Try it: An answer that reproduces all the entries exactly is what is needed.

- - -

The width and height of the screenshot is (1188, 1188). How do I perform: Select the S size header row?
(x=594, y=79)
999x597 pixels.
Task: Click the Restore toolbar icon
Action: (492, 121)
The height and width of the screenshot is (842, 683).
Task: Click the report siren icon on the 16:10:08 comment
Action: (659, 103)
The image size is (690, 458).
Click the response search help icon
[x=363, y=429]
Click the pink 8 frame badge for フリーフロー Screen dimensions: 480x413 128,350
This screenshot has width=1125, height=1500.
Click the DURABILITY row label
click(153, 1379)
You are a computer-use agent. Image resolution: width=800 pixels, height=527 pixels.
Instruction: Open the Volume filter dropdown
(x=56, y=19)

- - -

Response area:
The width and height of the screenshot is (1188, 1188). How do I perform: Select the S size header row?
(x=594, y=79)
999x597 pixels.
Task: Click the Restore toolbar icon
Action: (492, 121)
The height and width of the screenshot is (842, 683).
Task: Click the report siren icon on the 16:10:08 comment
Action: (659, 103)
The image size is (690, 458).
Click the response search help icon
[x=363, y=429]
Click the pink 8 frame badge for フリーフロー Screen dimensions: 480x413 128,350
This screenshot has width=1125, height=1500.
Click the DURABILITY row label
click(153, 1379)
You are a computer-use agent. Image resolution: width=800 pixels, height=527 pixels.
Instruction: Open the Volume filter dropdown
(x=56, y=19)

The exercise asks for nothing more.